Modeling the Chemistry of Gaseous Cations Derived from Tricarbon Dioxide.

Abstract

Cations CpOq+ (p ≤ 7 with q = 1,2) and CpO3+ (p = 4-7) and corresponding neutrals are modeled by B3LYP/jun-cc-pVTZ to rationalize previous mass spectrometric observations of ion reactions with neutral C3O2. Modeling yields optimized potential energies, geometries, Mulliken spin populations, electric dipole moments, electron configurations, and thermochemical parameters. Lewis diagrams are derived.
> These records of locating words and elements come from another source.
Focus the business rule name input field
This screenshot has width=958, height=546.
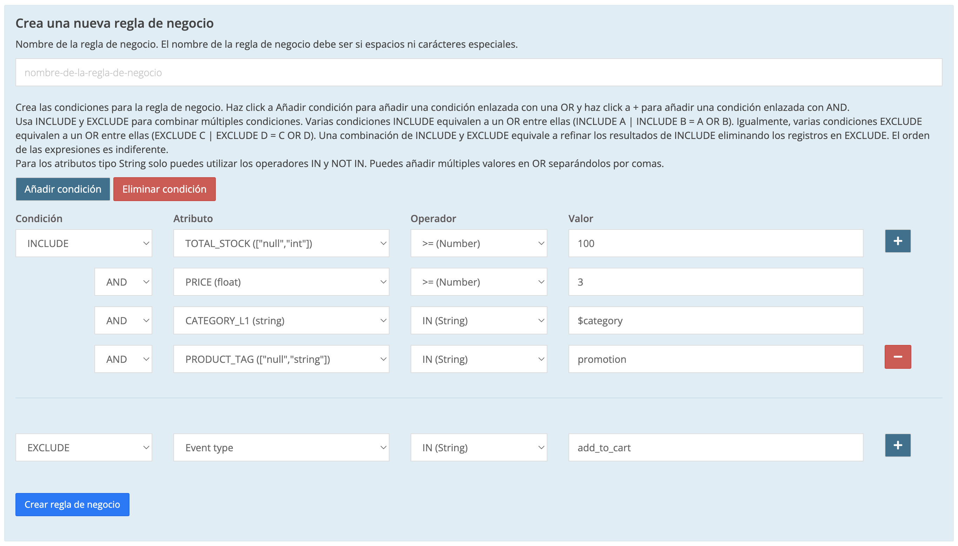tap(478, 72)
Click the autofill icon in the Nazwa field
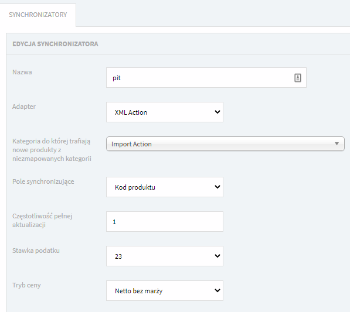This screenshot has height=312, width=350. [x=298, y=78]
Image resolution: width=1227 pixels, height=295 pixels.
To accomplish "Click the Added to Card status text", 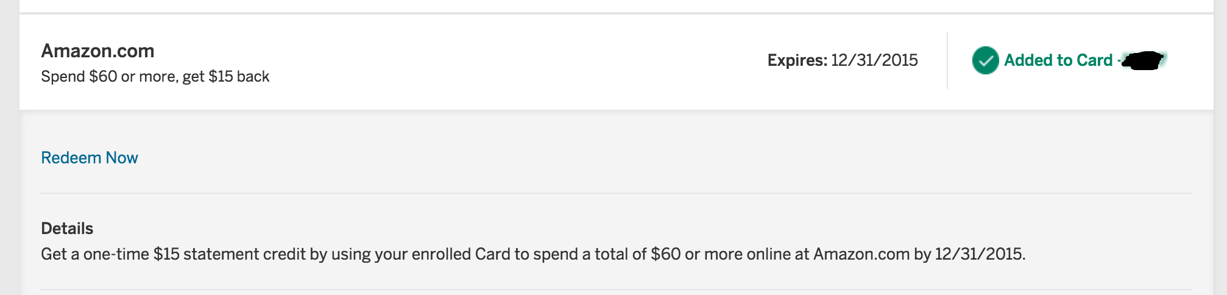I will [x=1058, y=60].
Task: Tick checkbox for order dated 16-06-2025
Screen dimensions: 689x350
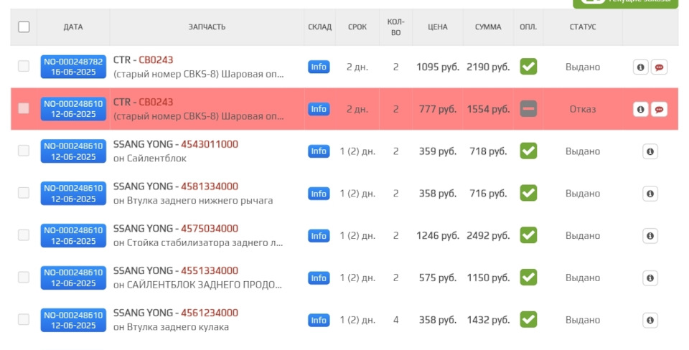Action: click(x=24, y=66)
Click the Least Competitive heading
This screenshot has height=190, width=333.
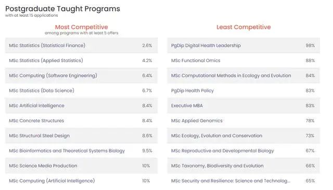244,27
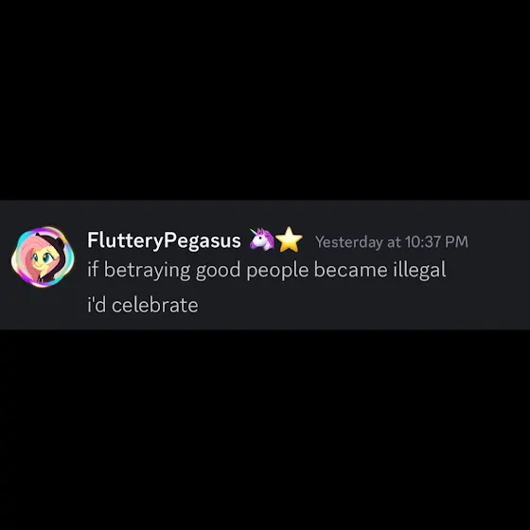The height and width of the screenshot is (530, 530).
Task: Click the FlutteryPegasus username
Action: pos(164,240)
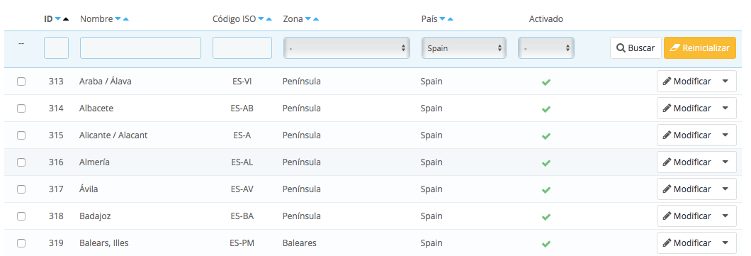This screenshot has width=751, height=256.
Task: Expand actions arrow next to Ávila Modificar
Action: [725, 189]
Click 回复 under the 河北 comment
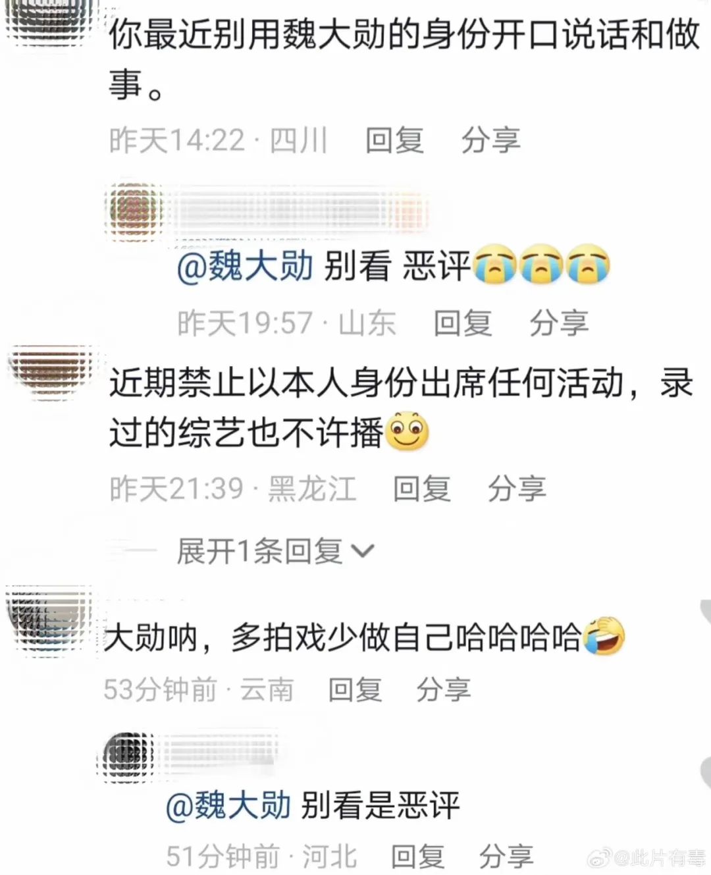Viewport: 711px width, 875px height. pyautogui.click(x=417, y=857)
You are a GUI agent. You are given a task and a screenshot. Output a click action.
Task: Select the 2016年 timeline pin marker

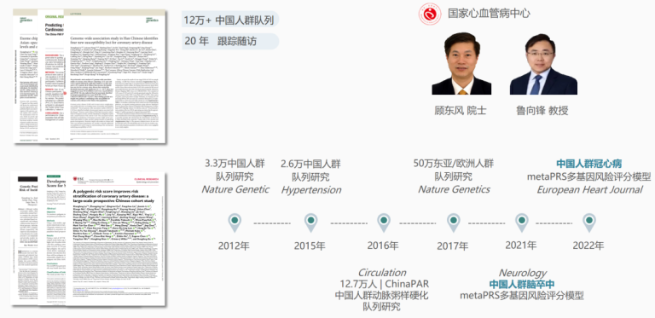384,223
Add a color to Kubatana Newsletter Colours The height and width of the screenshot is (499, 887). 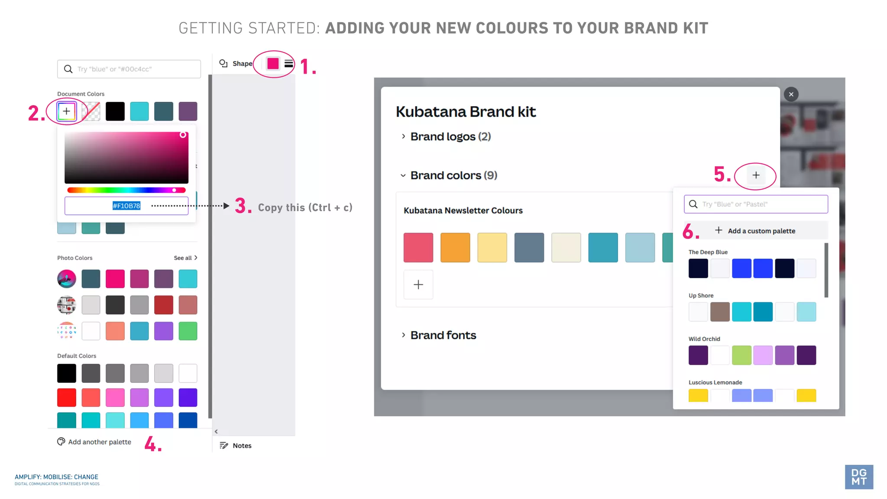pos(418,285)
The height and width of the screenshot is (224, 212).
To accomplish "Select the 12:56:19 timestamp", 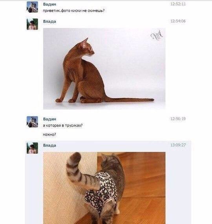I will [178, 119].
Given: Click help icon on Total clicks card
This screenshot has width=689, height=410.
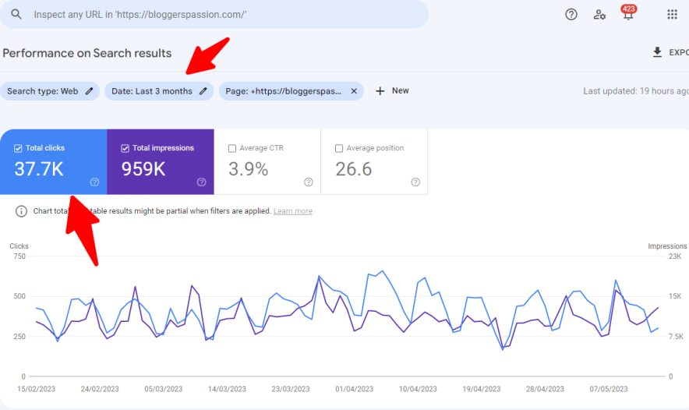Looking at the screenshot, I should [94, 182].
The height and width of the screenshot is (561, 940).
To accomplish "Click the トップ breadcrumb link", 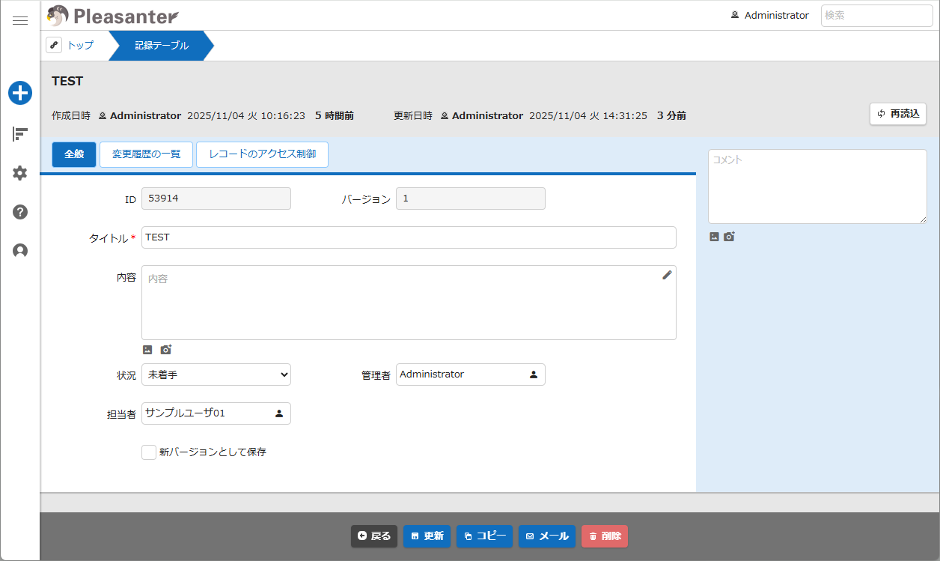I will tap(80, 46).
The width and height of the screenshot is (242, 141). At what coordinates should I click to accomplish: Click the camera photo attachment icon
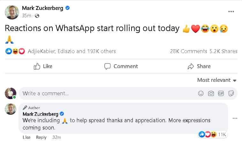pos(211,93)
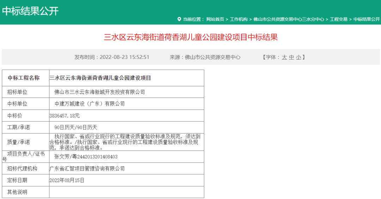381x199 pixels.
Task: Click the agency name 广东省汇智项目管理咨询有限公司
Action: (x=87, y=169)
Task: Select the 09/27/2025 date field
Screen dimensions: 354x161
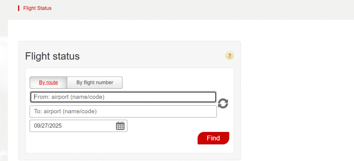Action: [73, 126]
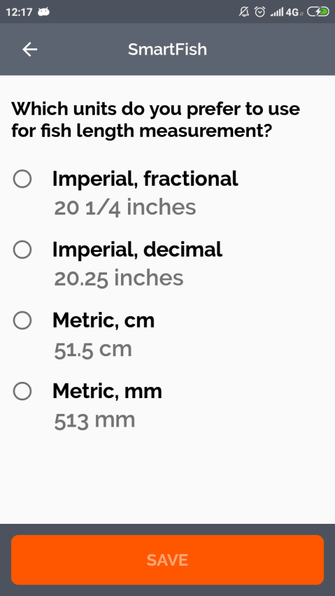Viewport: 335px width, 596px height.
Task: Select the Imperial, decimal unit option
Action: click(22, 250)
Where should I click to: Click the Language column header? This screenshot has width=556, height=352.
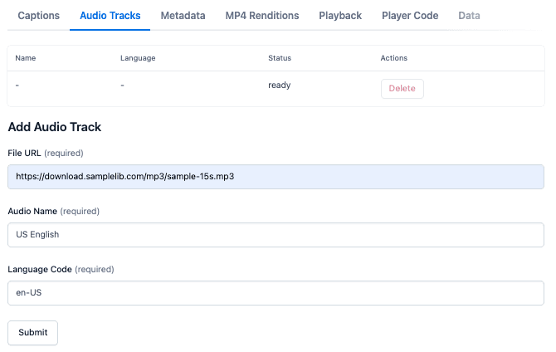pos(138,58)
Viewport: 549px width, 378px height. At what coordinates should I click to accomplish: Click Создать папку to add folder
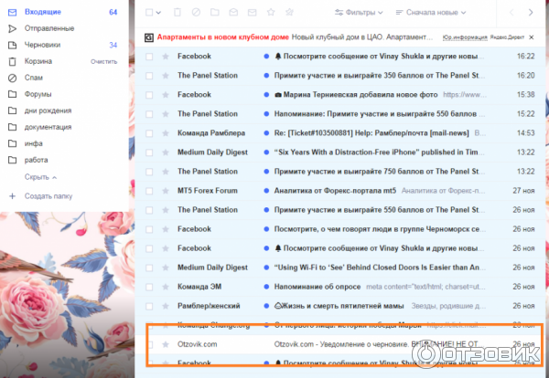[x=50, y=196]
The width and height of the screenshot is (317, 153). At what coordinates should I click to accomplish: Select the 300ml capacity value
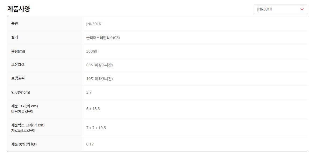point(92,51)
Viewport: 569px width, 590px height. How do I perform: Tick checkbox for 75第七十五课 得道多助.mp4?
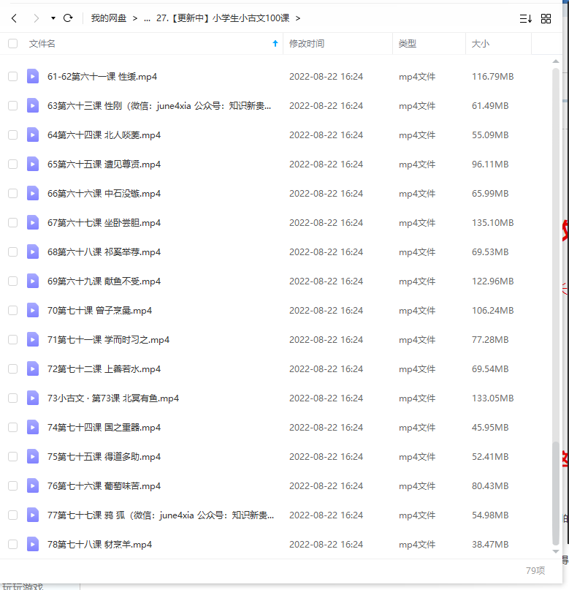pyautogui.click(x=12, y=457)
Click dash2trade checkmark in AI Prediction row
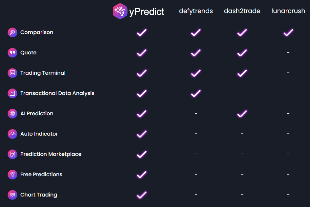 click(242, 114)
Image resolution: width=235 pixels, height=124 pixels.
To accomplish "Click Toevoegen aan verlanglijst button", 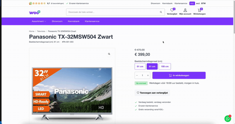I will (x=152, y=93).
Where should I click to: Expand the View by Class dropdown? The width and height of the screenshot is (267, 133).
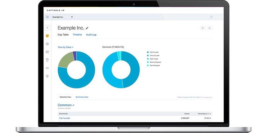coord(65,47)
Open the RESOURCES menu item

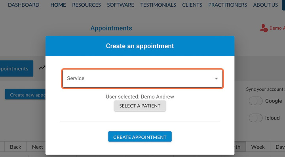tap(86, 5)
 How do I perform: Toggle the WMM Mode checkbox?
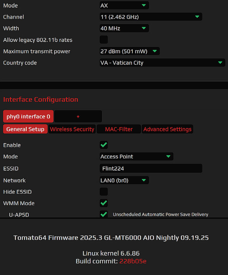point(104,203)
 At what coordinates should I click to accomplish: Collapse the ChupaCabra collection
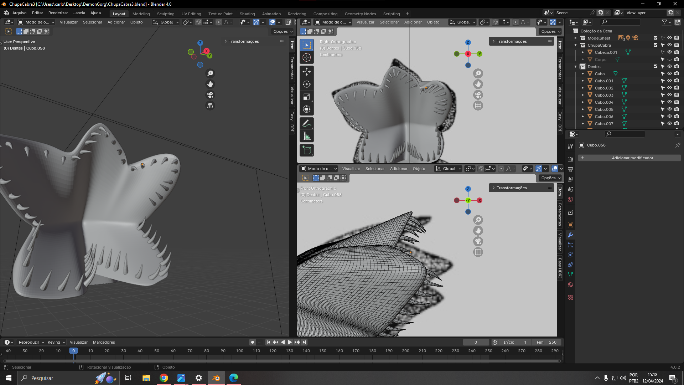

Mono- and dioxide cations typically have unbranched carbon chains, but trioxides are branched. The ions are most stable as spin doublets, but low-lying quartets are found for monoxides with even p. For trioxide ions, the quartets for p = 5,7 are lower-lying than for p = 4,6. For neutral mono- and dioxides resulting from possible electron transfer to the ions, triplets are more stable than singlets for even p. Neutral trioxides are most stable as triplets except C5O3 with a singlet slightly more stable. Singlet C4O3 and C6O3 are unstable with respect to CO loss. Charge transfer is likely only for CpO+ (p = 1-3) and CpO3+ (p = 4, 6). Monocarbon insertion by C3O2 is understood as two sequential CO losses without a hypothetical C6O4+• intermediate and is thermochemically favorable for all ions considered.